What to do: Could you restate the entries below word for word and leave out the pictures?

Stored data entries:
━━━

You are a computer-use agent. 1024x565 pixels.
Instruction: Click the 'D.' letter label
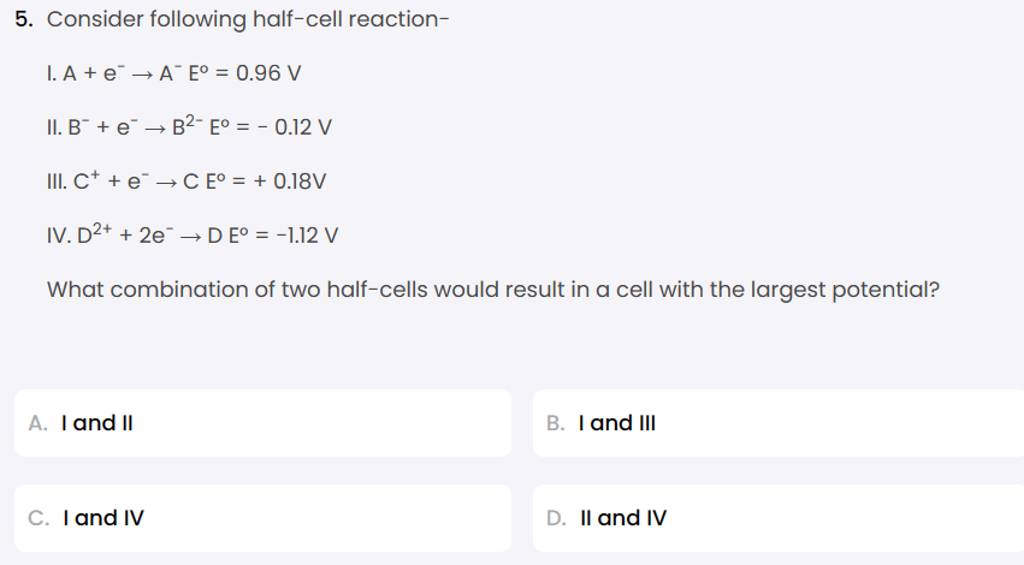[557, 518]
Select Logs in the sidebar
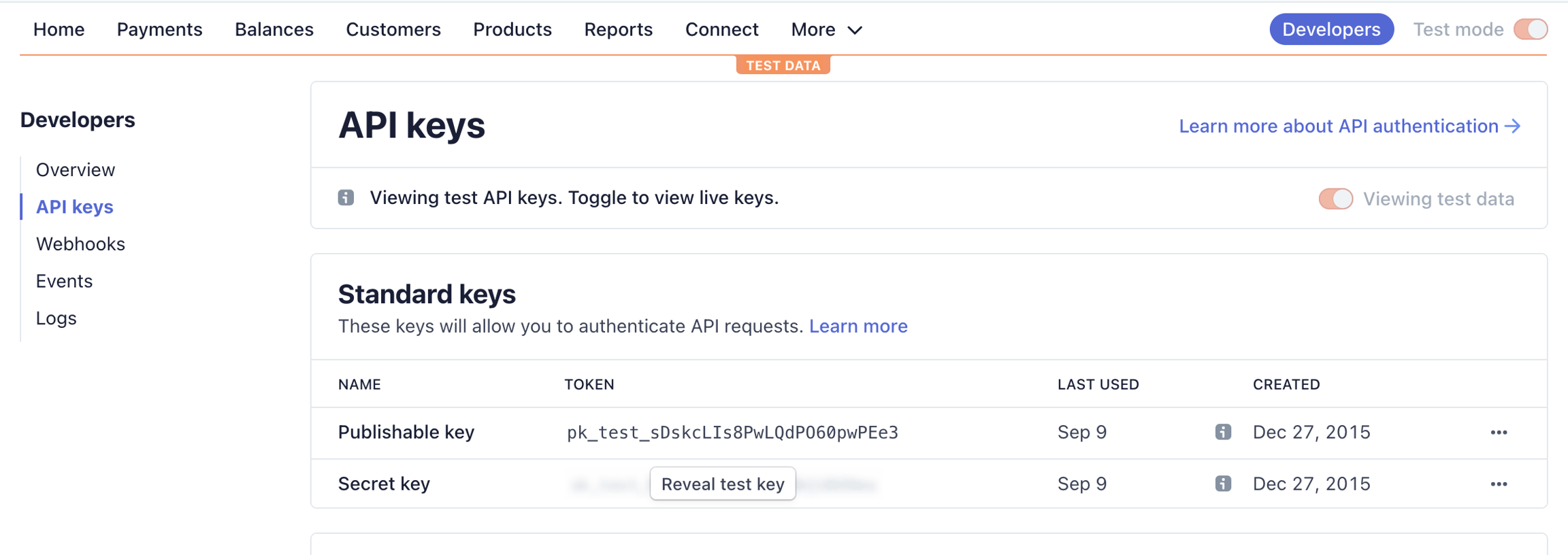 (56, 318)
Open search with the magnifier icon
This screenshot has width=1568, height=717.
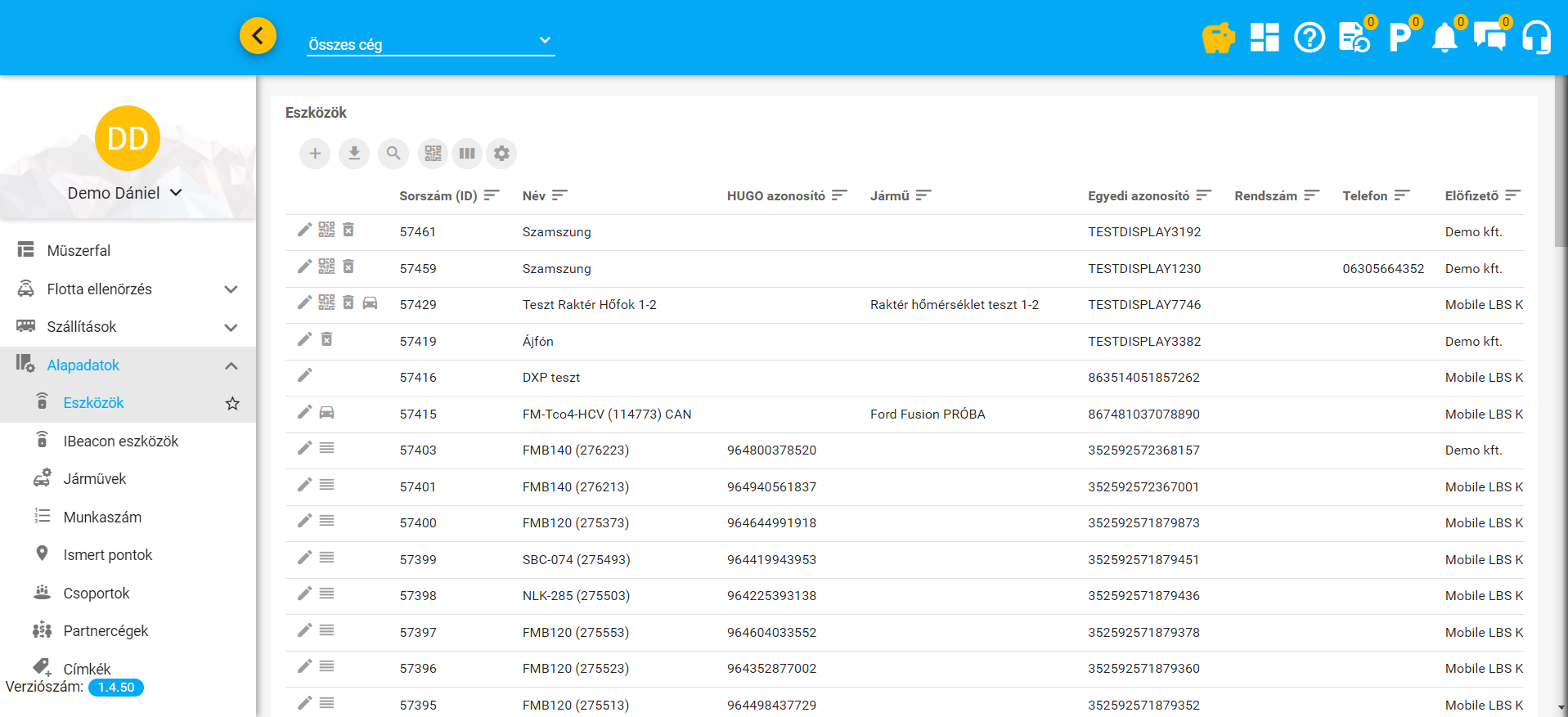393,154
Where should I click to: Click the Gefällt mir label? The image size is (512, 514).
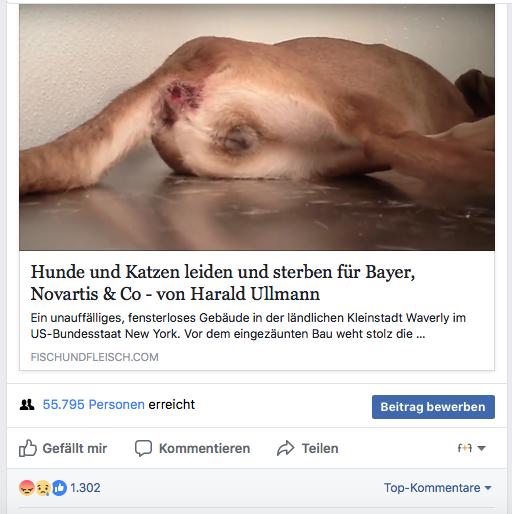[x=75, y=448]
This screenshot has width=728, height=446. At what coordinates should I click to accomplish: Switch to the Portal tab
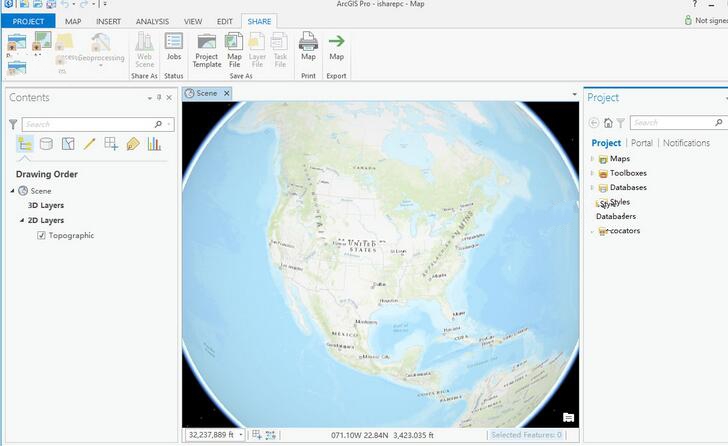pos(641,143)
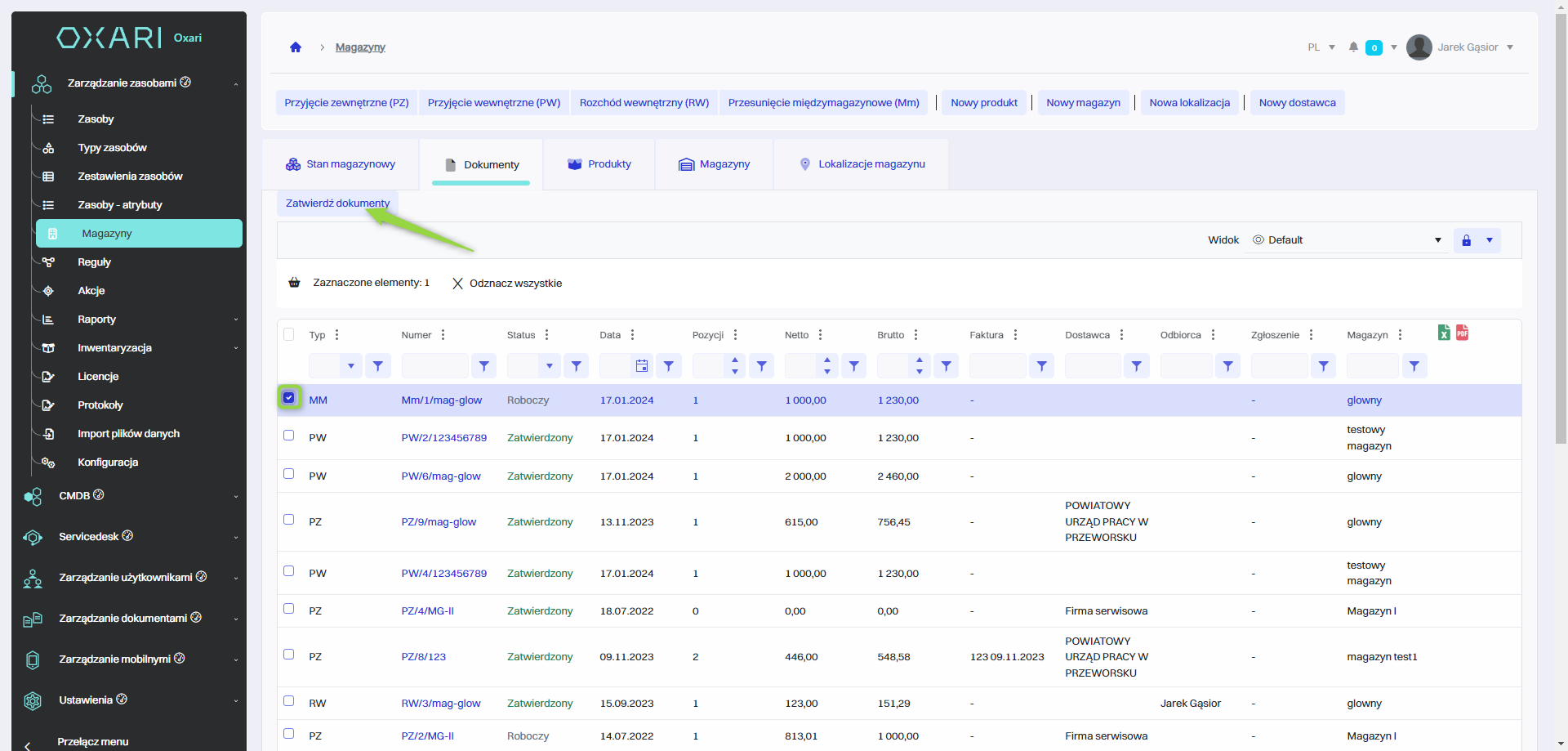Export the table to PDF
Screen dimensions: 1568x751
point(1462,333)
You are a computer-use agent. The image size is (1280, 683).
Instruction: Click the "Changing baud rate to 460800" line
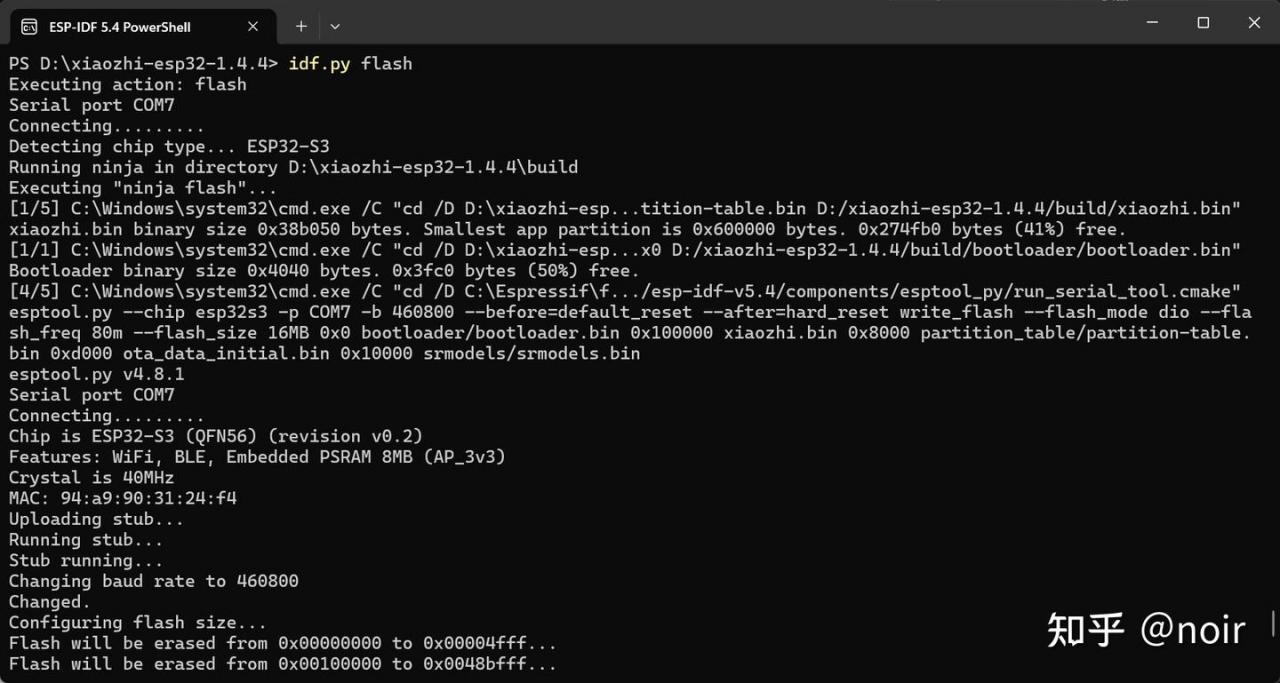click(153, 581)
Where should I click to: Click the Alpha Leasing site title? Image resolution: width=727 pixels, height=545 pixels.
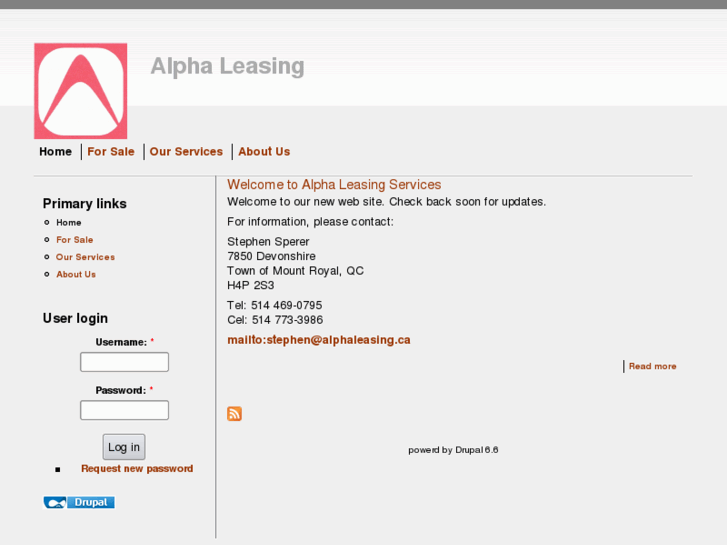pyautogui.click(x=227, y=66)
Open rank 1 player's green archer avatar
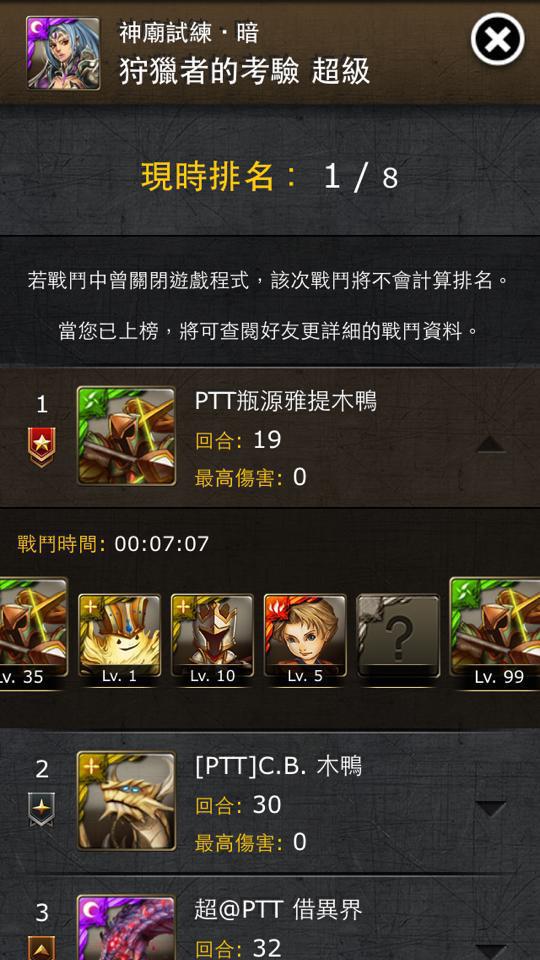 tap(126, 436)
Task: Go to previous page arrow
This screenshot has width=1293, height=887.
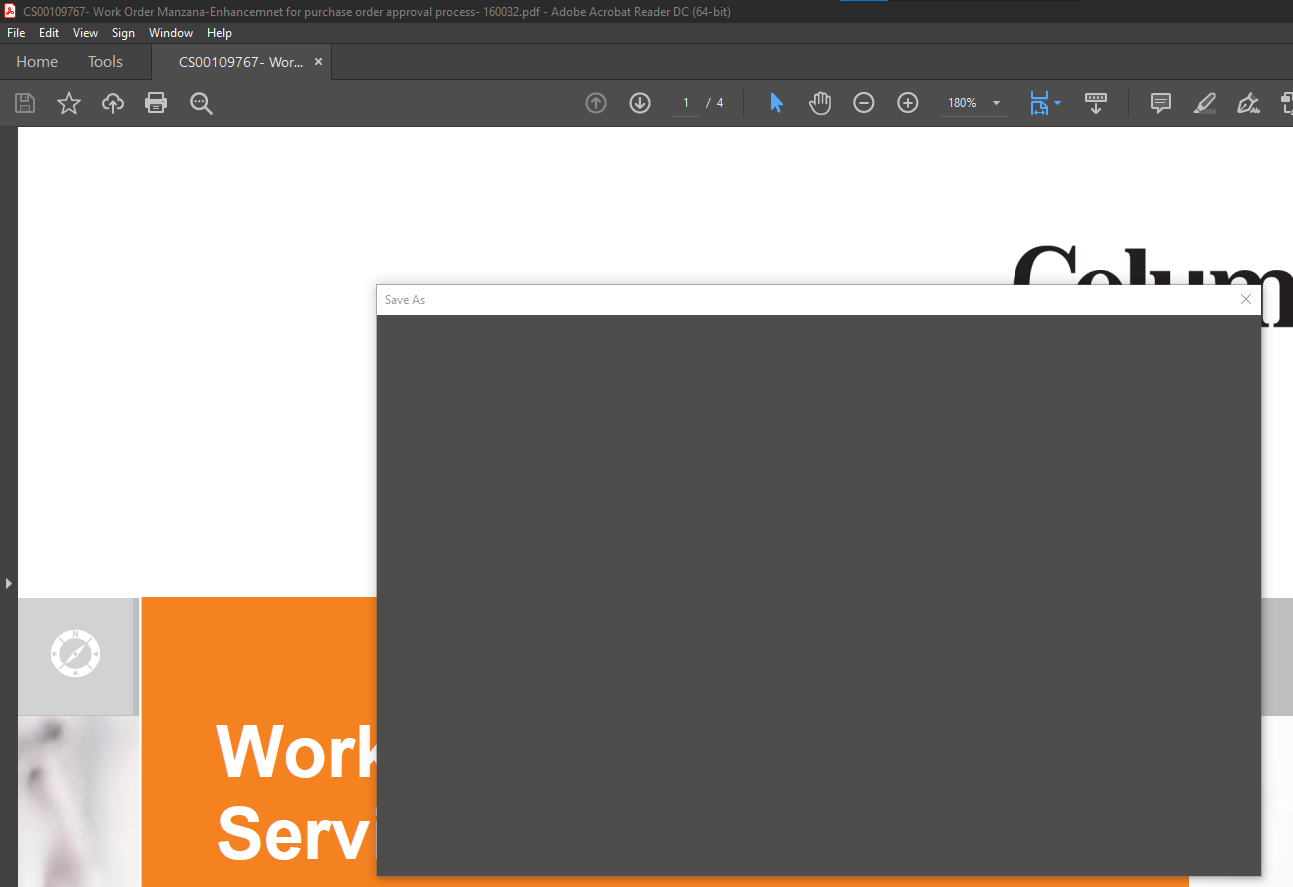Action: tap(596, 103)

━━━

Answer to this problem:
You are a computer-use agent. 1024x565 pixels.
Instruction: Click the 'D.' letter label
[557, 518]
Select Logs in the sidebar
 (56, 318)
Open search with the magnifier icon
This screenshot has width=1568, height=717.
393,154
Where should I click to: Click the Gefällt mir label? The image size is (512, 514).
[x=75, y=448]
This screenshot has width=728, height=446. At what coordinates should I click to accomplish: Switch to the Portal tab
pos(641,143)
Export the table to PDF
Screen dimensions: 1568x751
point(1462,333)
You are a computer-use agent. The image size is (1280, 683).
Instruction: Click the "Changing baud rate to 460800" line
click(153, 581)
Where should I click to: Click the Alpha Leasing site title? Image resolution: width=727 pixels, height=545 pixels.
pyautogui.click(x=227, y=66)
Open rank 1 player's green archer avatar
 tap(126, 436)
Task: Go to previous page arrow
This screenshot has width=1293, height=887.
Action: tap(596, 103)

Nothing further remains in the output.